Fig. 5: AMPK regulates ARF1-mediated contact of LDs with mitochondria.

A Immunoprecipitation using an anti-EGFP antibody and immunoblotting with the same antibody. Cells transfected with Plin2-mCherry and ARF1-EGFP expression vectors were treated or not with BAY-3827 (5 μM, 8 h) under glucose-fed or glucose-starved conditions (n = 3). B, C Representative optical section images and quantitative analysis of LD-mitochondrion contacts in C2C12 cells immunostained with MitoTracker (mitochondrial marker, purple) and LipidTOX (LD marker, yellow).

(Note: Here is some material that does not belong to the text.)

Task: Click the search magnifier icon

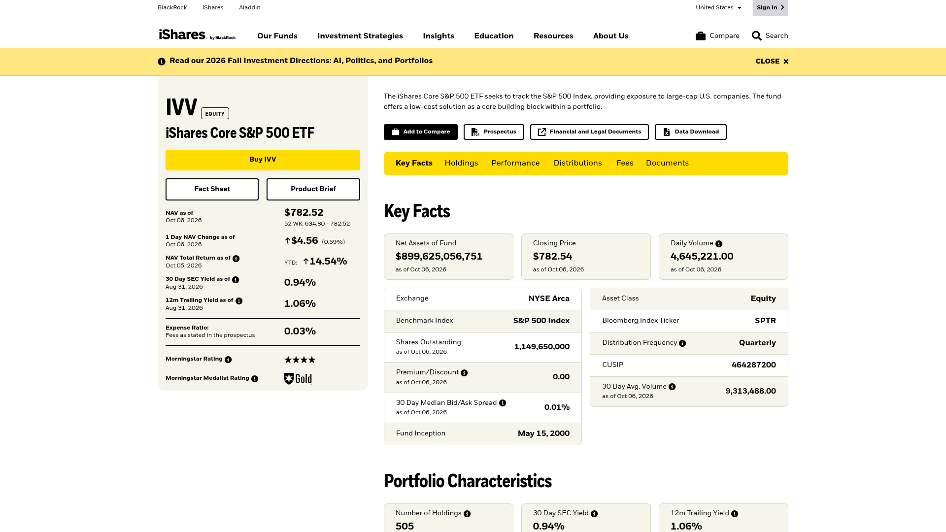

Cells were treated with or without BAY-3827 for 8 hours under glucose starvation conditions (n = 30). Scale bar, 10 μm. D, E Quantification of the number (n = 30) and area (n = 30) of LDs per cell. F, G Representative optical section images and quantification results of ARF1 and LD contacts in C2C12 cells immunostained with ARF1 antibody (green) and LipidTOX (LD marker, green). Cells were treated with or without BAY-3827 for 8 hours under glucose starvation conditions (n = 30). Scale bar, 10 μm. H, I Representative optical section images and quantification results of ARF1 and mitochondrial contacts in C2C12 cells immunostained with ARF1 antibody (light blue-green) and MitoTracker (mitochondrial marker, purple). Cells were treated with or without BAY-3827 for 8 h under glucose starvation conditions (n = 30). Scale bar, 10 μm. C–E, G, I Data are presented as means ± SD of three biologically independent replicates, analyzed by two-sided unpaired Student’s t-test. *p < 0.05, **p < 0.01, ***p < 0.001.